:: Extracted information ::

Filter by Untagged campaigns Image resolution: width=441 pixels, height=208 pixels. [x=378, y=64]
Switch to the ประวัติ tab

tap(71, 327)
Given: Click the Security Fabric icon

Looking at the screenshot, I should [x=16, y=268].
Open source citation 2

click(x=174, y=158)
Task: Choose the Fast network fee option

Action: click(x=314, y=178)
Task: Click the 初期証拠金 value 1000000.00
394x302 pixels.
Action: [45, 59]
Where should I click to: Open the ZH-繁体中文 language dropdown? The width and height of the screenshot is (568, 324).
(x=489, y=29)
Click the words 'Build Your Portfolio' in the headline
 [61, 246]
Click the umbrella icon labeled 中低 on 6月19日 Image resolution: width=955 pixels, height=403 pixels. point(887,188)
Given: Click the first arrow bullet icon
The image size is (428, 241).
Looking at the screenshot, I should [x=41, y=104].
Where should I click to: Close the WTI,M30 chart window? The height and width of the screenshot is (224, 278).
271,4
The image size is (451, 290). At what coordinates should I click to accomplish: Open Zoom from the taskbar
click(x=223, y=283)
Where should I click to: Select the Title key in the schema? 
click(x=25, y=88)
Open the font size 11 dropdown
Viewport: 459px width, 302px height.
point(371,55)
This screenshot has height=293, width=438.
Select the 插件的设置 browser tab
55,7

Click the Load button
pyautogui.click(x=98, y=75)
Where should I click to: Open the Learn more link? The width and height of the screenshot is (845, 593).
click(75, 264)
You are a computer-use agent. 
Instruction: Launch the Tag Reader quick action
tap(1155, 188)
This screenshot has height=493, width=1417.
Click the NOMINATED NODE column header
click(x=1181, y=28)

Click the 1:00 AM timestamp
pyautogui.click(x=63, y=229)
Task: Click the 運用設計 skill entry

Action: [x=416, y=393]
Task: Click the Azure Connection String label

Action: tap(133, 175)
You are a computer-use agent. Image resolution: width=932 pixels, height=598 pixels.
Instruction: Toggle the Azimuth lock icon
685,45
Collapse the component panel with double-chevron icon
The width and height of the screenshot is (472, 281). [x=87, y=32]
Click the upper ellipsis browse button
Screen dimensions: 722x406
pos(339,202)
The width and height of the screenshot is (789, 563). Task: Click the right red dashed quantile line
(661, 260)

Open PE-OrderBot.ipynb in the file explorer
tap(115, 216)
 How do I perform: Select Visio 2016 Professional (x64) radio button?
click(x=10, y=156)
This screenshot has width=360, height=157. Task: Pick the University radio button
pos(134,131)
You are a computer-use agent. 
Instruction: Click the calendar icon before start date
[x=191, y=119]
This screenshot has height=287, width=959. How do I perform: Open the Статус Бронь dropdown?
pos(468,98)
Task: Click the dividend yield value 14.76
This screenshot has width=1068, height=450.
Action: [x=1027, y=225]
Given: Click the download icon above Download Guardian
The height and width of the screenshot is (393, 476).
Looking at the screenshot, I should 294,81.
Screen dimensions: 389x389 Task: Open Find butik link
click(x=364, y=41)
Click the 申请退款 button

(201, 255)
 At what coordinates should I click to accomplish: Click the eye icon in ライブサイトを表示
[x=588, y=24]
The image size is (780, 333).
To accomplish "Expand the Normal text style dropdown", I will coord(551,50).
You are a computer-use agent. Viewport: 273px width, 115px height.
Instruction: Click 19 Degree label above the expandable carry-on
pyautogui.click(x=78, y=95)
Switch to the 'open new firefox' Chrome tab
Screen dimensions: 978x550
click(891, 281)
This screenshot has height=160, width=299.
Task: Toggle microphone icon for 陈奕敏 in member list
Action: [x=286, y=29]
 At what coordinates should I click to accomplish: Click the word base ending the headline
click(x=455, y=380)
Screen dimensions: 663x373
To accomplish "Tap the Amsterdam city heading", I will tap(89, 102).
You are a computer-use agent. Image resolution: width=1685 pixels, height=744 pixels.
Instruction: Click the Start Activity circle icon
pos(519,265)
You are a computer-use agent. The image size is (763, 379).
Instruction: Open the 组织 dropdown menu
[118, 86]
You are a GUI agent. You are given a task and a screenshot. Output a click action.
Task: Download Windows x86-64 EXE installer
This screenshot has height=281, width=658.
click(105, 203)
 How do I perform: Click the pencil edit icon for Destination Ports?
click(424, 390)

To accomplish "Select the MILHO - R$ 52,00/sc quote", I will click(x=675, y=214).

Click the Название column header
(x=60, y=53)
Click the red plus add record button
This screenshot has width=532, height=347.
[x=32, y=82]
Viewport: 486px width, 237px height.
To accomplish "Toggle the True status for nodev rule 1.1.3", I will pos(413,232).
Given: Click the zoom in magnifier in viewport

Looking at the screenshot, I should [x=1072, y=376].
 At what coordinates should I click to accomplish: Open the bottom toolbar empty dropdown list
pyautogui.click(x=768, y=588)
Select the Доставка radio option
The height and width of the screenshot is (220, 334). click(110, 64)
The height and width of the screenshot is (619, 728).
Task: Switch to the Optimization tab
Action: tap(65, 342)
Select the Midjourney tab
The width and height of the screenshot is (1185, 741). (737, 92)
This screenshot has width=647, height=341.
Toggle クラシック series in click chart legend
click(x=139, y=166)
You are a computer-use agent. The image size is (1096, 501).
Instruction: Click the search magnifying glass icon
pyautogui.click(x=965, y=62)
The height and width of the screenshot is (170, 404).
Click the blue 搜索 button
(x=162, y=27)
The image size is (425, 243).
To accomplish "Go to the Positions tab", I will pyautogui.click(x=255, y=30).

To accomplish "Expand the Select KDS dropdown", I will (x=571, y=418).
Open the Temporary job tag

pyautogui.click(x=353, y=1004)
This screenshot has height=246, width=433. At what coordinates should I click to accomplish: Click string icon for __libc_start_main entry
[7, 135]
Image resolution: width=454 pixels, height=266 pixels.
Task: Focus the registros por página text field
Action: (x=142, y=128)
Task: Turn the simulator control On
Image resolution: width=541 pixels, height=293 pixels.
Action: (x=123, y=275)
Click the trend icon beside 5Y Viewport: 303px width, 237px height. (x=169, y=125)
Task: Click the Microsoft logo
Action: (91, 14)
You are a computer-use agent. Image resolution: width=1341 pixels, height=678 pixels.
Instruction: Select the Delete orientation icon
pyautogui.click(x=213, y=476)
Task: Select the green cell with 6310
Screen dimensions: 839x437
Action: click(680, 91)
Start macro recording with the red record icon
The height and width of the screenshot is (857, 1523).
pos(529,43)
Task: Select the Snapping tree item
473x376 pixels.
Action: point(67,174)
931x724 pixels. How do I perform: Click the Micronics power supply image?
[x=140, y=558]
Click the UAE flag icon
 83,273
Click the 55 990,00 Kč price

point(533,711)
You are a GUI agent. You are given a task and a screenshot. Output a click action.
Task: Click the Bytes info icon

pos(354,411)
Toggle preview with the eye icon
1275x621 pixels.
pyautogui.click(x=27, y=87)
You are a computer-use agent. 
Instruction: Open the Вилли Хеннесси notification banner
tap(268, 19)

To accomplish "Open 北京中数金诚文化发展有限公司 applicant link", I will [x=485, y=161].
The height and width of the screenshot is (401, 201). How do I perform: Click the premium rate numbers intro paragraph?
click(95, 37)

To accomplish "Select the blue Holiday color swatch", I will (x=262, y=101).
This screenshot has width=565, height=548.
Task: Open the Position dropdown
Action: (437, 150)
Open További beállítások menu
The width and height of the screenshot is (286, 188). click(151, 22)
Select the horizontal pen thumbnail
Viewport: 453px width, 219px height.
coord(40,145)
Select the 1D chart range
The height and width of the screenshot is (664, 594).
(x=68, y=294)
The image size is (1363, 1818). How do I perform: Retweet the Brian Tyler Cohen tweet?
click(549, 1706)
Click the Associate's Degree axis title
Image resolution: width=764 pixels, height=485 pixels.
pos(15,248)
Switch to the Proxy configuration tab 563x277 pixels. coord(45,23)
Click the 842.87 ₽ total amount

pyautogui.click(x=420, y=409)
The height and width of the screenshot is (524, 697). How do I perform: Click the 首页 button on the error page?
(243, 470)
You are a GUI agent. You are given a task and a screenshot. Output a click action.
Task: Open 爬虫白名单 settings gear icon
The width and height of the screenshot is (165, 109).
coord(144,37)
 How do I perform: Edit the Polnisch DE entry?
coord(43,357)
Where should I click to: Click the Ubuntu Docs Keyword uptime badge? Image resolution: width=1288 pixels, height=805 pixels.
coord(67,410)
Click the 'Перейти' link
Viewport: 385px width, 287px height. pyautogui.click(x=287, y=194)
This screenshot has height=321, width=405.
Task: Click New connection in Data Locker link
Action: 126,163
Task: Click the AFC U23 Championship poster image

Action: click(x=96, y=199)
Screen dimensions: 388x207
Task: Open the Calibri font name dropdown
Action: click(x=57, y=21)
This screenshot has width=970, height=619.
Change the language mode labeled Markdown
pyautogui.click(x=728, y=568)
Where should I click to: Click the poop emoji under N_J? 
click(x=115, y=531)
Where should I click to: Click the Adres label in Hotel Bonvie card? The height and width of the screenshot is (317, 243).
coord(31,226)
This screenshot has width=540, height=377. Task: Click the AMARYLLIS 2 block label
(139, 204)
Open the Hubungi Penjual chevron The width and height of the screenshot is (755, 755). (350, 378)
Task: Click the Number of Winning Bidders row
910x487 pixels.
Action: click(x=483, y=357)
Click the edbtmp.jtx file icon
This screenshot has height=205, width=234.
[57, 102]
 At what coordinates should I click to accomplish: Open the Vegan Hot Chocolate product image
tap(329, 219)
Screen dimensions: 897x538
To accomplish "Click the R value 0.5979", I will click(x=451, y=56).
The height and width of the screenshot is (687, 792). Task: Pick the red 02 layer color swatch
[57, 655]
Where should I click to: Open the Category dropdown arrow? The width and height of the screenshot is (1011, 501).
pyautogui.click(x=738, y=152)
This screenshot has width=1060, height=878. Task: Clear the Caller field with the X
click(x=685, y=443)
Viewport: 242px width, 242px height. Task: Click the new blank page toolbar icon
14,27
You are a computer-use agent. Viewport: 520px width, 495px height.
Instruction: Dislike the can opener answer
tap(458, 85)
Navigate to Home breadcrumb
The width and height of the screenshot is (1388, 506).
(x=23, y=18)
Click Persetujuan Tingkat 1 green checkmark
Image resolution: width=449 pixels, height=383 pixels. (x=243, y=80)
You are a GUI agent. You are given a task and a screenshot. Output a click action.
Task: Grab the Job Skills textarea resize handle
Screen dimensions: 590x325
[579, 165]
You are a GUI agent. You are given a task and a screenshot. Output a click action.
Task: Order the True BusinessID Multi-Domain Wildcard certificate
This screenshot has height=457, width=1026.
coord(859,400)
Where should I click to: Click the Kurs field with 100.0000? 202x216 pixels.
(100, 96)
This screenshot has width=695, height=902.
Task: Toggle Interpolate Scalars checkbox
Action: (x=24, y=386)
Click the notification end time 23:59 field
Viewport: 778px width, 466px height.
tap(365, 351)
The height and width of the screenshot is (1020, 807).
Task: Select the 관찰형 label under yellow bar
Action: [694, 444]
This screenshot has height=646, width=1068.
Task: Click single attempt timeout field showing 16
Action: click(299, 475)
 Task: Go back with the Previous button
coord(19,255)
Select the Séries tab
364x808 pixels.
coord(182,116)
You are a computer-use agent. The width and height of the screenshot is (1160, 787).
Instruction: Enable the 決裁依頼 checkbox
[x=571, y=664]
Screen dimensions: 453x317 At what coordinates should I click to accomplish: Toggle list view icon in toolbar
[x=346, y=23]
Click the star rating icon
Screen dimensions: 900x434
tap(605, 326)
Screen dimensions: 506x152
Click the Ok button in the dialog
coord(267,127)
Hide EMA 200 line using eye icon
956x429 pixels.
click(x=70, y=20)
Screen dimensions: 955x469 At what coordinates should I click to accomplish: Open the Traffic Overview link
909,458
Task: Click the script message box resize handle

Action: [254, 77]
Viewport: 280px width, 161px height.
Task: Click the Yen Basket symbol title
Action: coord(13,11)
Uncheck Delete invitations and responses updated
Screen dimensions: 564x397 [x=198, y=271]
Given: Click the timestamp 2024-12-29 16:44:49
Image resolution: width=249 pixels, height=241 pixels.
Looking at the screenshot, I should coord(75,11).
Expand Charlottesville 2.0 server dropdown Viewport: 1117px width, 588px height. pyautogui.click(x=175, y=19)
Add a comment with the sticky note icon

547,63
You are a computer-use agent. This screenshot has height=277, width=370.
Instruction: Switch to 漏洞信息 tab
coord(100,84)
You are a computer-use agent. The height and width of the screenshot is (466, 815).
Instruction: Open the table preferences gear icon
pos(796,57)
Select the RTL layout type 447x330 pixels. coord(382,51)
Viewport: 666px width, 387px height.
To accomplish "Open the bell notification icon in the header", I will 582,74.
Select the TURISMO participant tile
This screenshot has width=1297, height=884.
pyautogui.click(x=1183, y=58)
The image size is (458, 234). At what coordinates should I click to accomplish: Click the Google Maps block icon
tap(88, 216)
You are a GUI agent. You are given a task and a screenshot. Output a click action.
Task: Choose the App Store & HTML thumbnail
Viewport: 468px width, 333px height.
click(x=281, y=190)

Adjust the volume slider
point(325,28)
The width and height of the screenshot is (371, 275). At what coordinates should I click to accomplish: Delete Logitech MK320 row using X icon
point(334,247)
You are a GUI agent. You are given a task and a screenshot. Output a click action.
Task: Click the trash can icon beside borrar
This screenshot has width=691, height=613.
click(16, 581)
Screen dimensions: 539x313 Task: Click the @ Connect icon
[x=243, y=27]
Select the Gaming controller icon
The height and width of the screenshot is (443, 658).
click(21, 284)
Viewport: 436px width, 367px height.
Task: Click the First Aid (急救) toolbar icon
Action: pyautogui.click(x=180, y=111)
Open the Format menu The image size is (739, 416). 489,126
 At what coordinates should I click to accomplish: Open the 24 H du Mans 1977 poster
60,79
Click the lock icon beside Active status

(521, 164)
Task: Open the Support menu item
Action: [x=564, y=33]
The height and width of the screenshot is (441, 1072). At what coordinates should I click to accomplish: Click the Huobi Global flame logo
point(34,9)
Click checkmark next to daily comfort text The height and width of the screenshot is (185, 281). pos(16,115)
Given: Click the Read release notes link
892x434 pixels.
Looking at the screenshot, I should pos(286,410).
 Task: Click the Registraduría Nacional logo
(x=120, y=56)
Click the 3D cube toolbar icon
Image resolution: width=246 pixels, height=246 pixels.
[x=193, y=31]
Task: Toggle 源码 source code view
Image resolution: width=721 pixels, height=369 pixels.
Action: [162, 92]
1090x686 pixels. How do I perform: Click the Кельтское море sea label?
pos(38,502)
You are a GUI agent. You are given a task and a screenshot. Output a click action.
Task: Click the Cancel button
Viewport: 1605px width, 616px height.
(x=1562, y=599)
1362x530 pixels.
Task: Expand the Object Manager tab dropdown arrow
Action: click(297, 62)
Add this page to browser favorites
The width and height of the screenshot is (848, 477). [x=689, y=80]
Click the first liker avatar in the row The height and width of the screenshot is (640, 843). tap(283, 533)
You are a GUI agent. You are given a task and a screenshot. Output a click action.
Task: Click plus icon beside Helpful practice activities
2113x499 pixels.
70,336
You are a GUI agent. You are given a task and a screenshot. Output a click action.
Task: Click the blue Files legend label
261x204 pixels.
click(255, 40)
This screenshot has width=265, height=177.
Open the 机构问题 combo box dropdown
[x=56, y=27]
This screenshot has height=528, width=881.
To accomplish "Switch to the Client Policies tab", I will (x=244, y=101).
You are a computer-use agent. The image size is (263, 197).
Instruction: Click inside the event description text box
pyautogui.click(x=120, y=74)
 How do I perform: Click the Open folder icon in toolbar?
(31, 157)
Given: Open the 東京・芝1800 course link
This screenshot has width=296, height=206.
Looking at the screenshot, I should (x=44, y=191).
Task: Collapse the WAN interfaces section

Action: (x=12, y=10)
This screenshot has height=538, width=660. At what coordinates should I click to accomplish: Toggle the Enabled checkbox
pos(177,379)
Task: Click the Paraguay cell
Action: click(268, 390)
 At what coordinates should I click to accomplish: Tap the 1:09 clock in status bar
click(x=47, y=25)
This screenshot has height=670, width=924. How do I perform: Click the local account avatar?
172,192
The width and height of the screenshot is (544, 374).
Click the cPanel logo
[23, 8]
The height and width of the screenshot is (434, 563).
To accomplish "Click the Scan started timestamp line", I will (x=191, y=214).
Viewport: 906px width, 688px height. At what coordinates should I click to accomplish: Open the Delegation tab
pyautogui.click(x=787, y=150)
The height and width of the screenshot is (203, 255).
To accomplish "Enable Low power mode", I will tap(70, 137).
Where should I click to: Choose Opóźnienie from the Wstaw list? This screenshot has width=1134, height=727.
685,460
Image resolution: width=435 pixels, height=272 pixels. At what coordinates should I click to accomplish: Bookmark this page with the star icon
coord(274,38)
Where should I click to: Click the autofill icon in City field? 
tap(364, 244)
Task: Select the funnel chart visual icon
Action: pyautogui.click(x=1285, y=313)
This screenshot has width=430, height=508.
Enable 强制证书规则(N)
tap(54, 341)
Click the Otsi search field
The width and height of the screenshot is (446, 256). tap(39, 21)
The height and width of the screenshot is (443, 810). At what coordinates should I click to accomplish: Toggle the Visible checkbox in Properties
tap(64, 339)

:::

** Goal of the exercise **
Return nothing but the lines from the first line of the listing through the line with "Task: Click the 初期証拠金 value 1000000.00", please, keeping every one of them unchanged.

** Result of this exercise **
Filter by Untagged campaigns Image resolution: width=441 pixels, height=208 pixels. [x=378, y=64]
Switch to the ประวัติ tab

tap(71, 327)
Given: Click the Security Fabric icon

Looking at the screenshot, I should [x=16, y=268].
Open source citation 2

click(x=174, y=158)
Task: Choose the Fast network fee option

Action: click(x=314, y=178)
Task: Click the 初期証拠金 value 1000000.00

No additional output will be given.